ORGANE OFFICIEL DU COMITÉ CENTRAL DU PARTI COMMUNISTE CUBAIN
77 conférences ont été présentées et 48 d’invités de plus de 20 pays ont pris la parole durant l’événement. Photo: Ricardo López Hevia

Miguel Diaz-Canel Bermudez, membre du Bureau politique du Comité central du Parti et premier vice-président du Conseil d'État et du Conseil des ministres était présent à la clôture du 2e Symposium international Révolution cubaine, genèse et développement historique, qui s’est achevé avec l'engagement d'approfondir et de socialiser les études sur la portée, les réussites et les problématiques de notre processus révolutionnaire.

Durant cette rencontre, qui se tenait depuis le mardi 24 octobre au Palais des Conventions de la capitale, 77 exposés ont été présentés, et 48 invités de plus d’une vingtaine de pays ont pris la parole. Des interventions au cours desquelles certains aspects spécifiques du processus d'indépendance cubain ont été abordés, depuis ses débuts, en mettant l'accent sur des personnalités incontournables telles que José Marti, Che Guevara et Fidel.

René Gonzalez Barrios, président de l'Institut d'Histoire de Cuba, a déclaré durant la cérémonie de clôture que bien que nous vivions des temps de grands défis, et que le gouvernement des États-Unis cherche de nouvelles excuses pour justifier les agressions contre notre pays, la Révolution ne cesse de se renouveler après presque 60 ans d'expérience.

Le nom de Fidel a été évoqué de façon permanente au cours de ce Symposium, car « le Commandant en chef a marqué un jalon dans l'histoire de ce continent, et il nous a légué une œuvre pratique et un trésor d'idées dont nous devons tirer profit pour assurer l'avenir ».

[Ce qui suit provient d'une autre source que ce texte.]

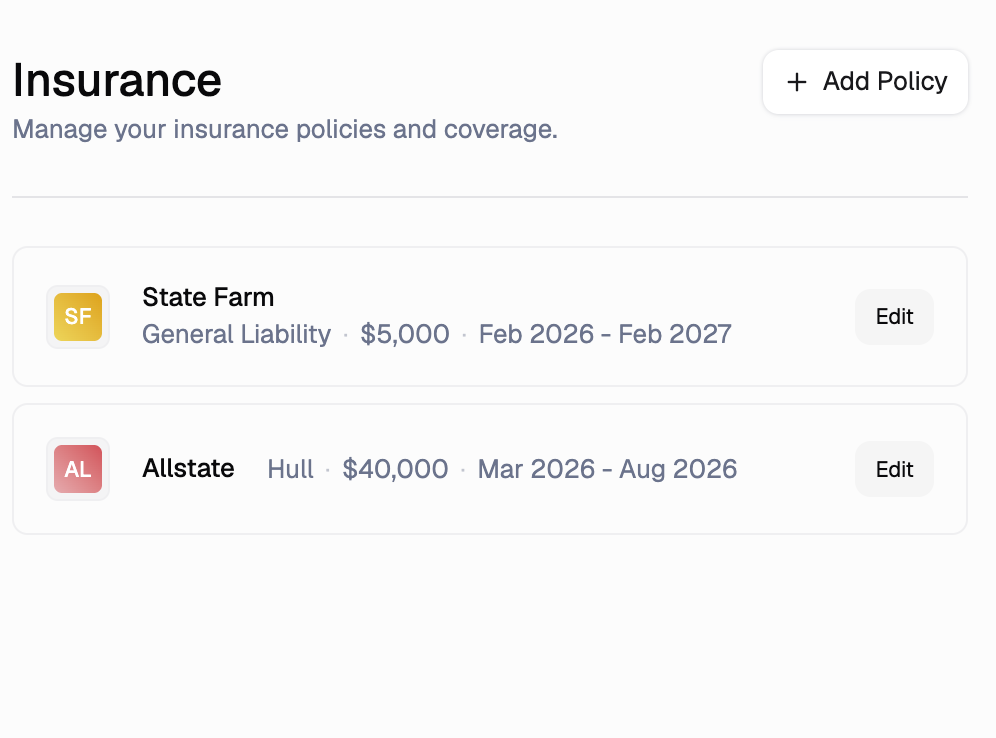The image size is (996, 738).
Task: Click the Allstate name label
Action: (188, 468)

« Comme Fidel et d'autres grands penseurs, nous rêvons d'un monde plus solidaire et plus humain, et je suis convaincu que nous y parviendrons, parce qu'il n'y a pas de tâches impossibles pour un véritable révolutionnaire », a conclu Gonzalez Barrios.

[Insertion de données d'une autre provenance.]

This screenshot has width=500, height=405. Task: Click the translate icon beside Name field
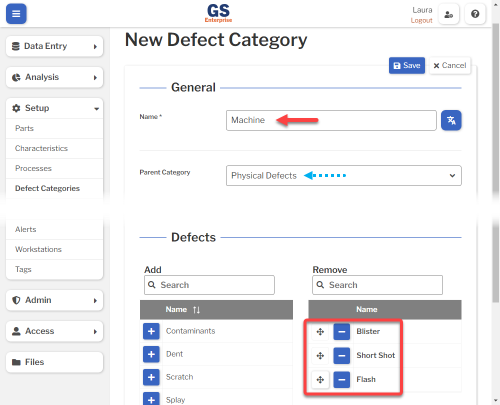(x=451, y=120)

José Ramon Fernandez, Héros de la République de Cuba et conseiller du président du Conseil d'État et du Conseil des ministres ; Julio Camacho Aguilera, commandant de l'Armée rebelle et Eugenio Suarez Pérez, directeur du Bureau des Affaires historiques du Conseil d'État, entre autres invités, assistaient à la cérémonie de clôture.